*** Data supplied

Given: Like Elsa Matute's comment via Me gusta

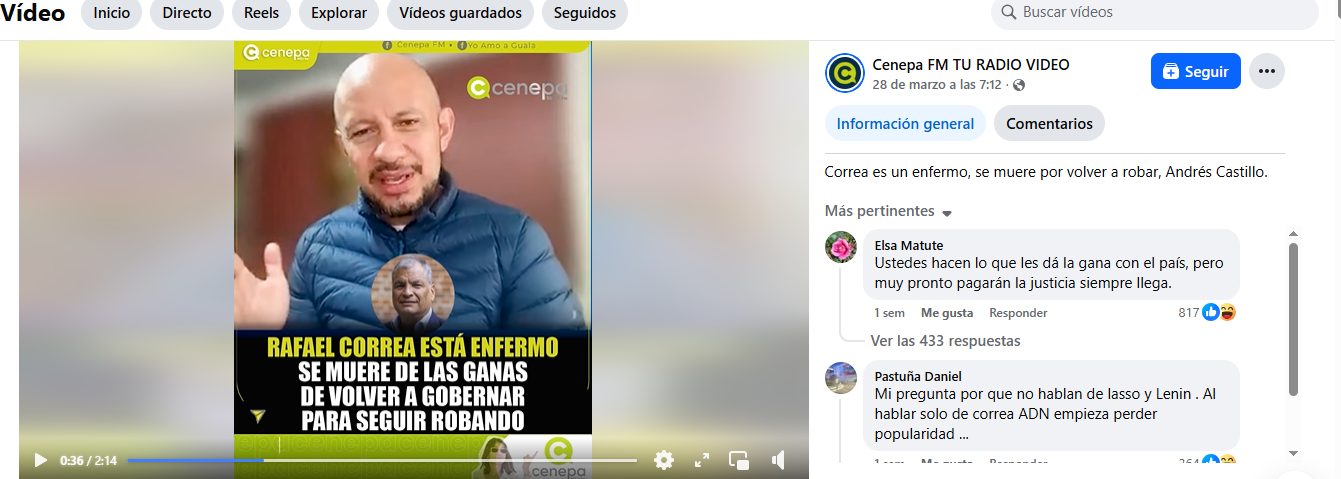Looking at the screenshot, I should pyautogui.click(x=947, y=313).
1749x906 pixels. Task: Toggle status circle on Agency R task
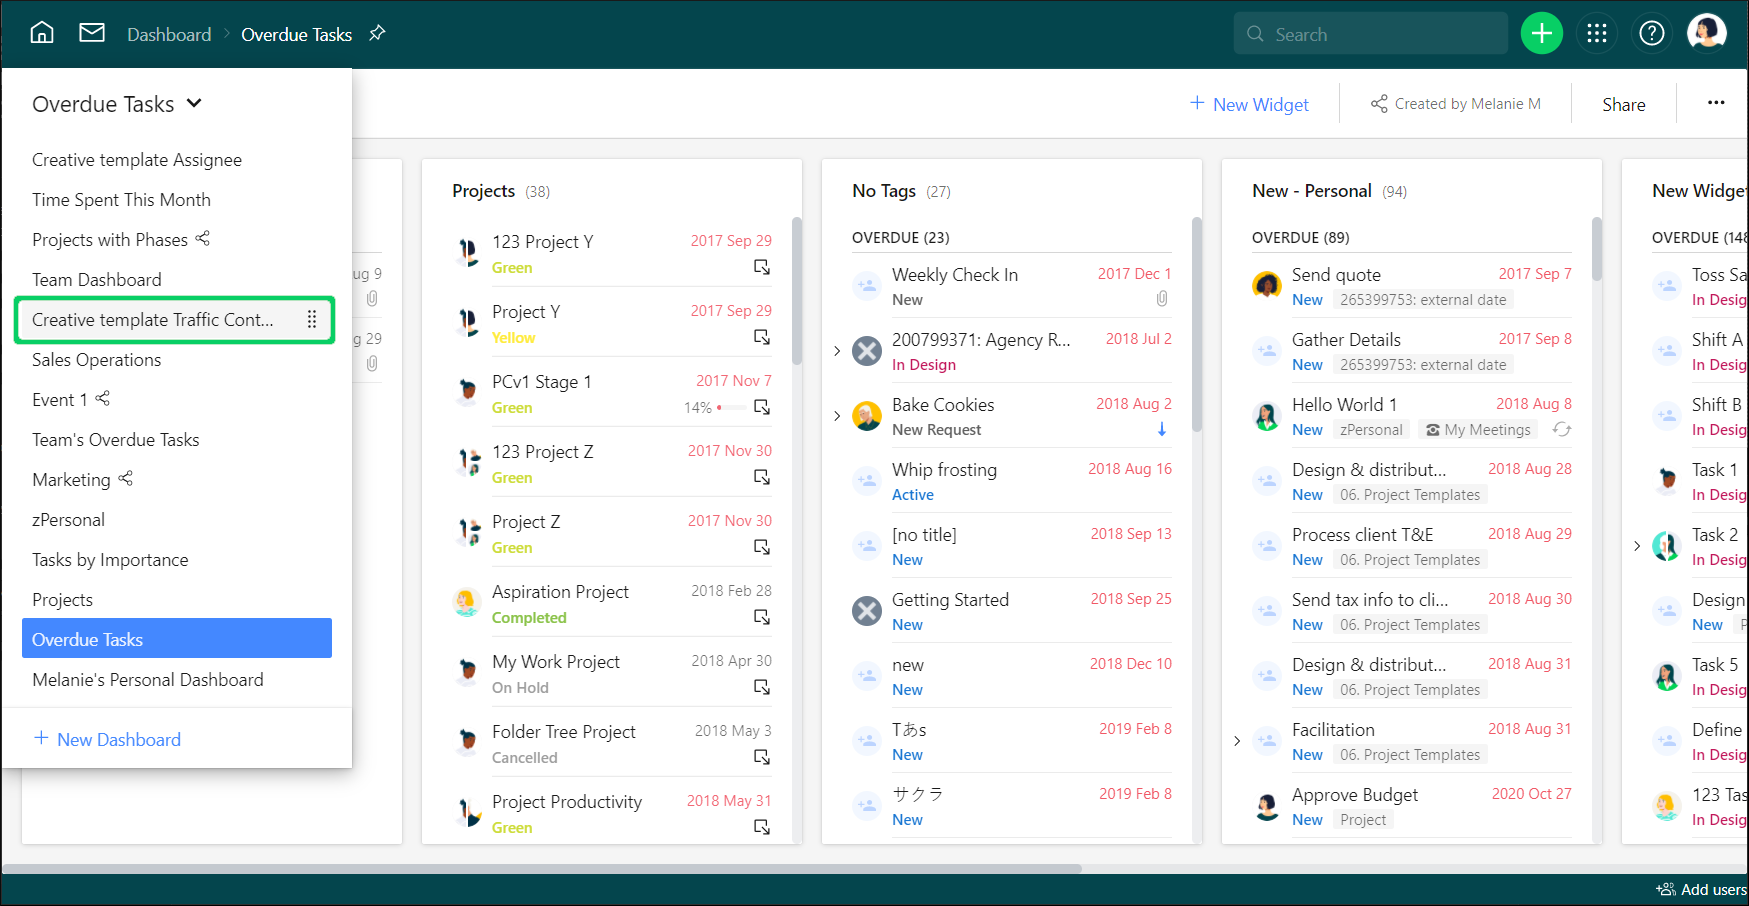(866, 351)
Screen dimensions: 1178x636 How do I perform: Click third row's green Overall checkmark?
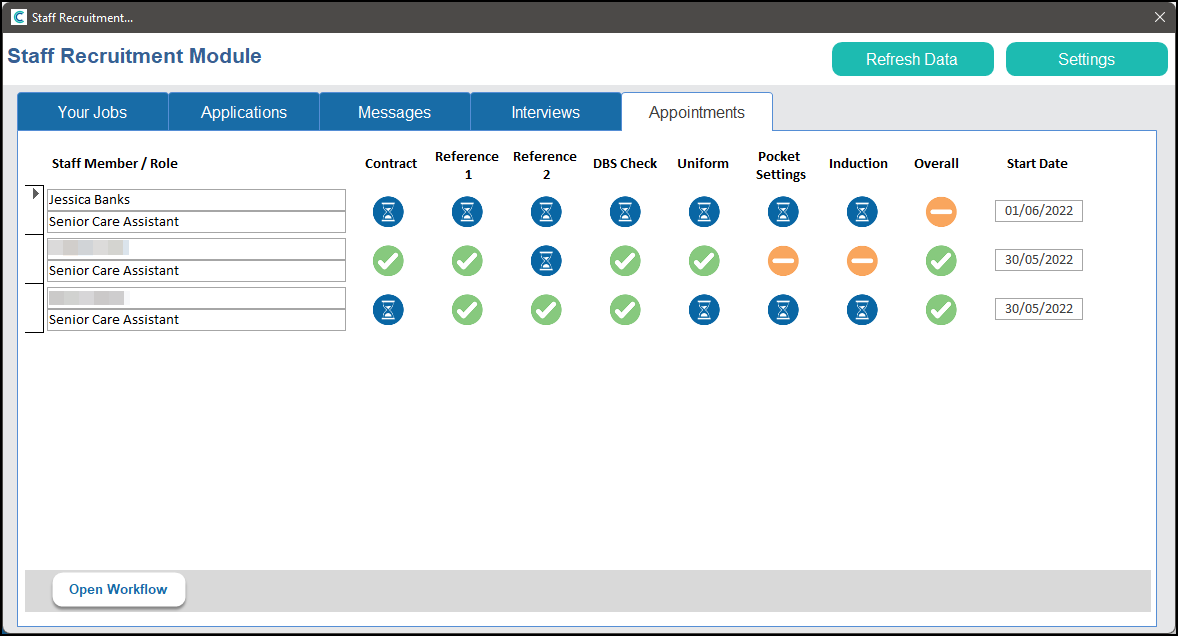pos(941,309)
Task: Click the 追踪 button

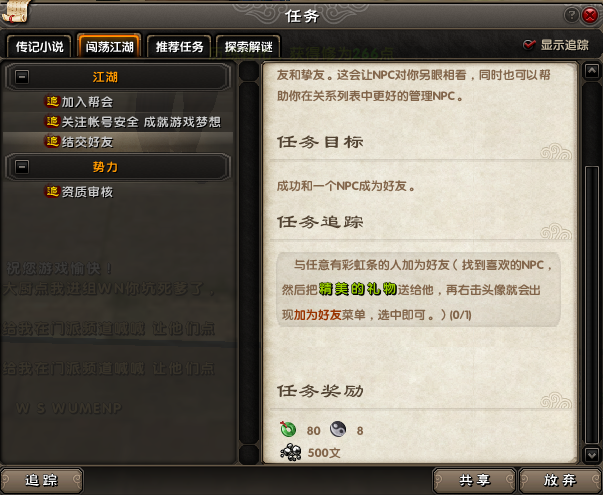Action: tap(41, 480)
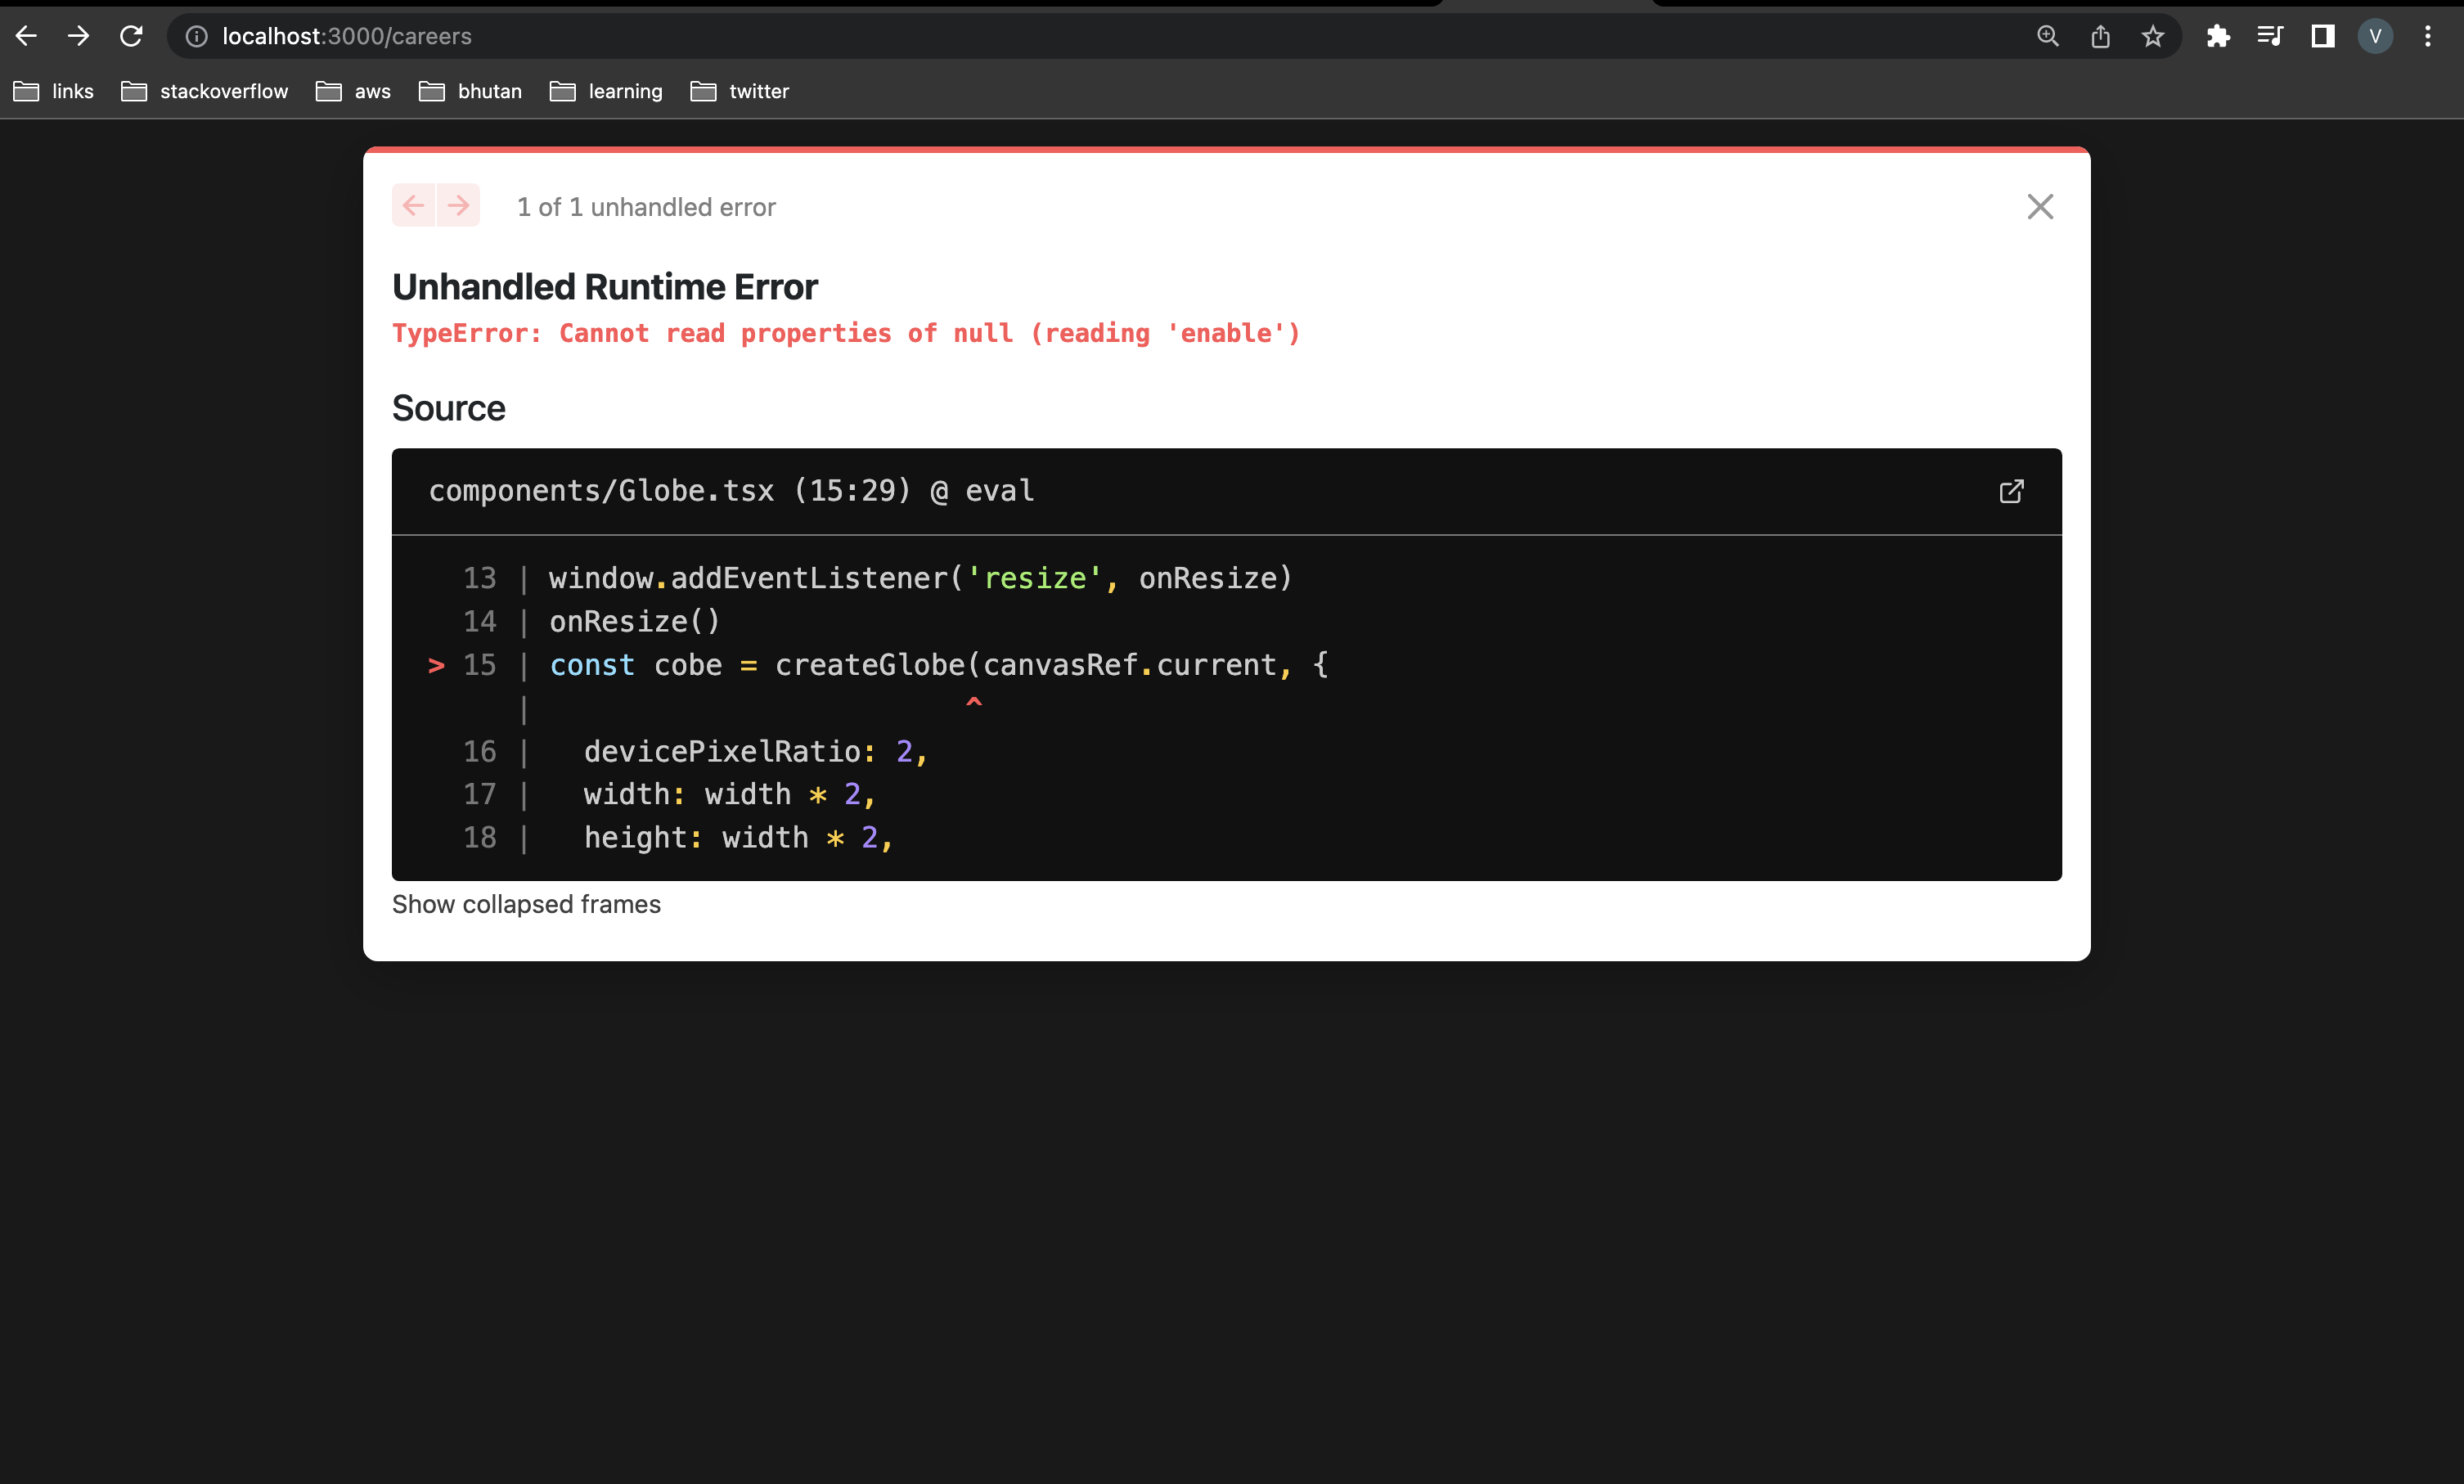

******

[Exercise brief] Set down the whole listing above word for word, leaving out the pictures.

[Solution to this problem]
Given: Like Elsa Matute's comment via Me gusta

Looking at the screenshot, I should pyautogui.click(x=947, y=313).
1749x906 pixels. Task: Toggle status circle on Agency R task
(866, 351)
Screen dimensions: 1178x636 How do I perform: Click third row's green Overall checkmark?
pos(941,309)
Task: Click the 追踪 button

Action: tap(41, 480)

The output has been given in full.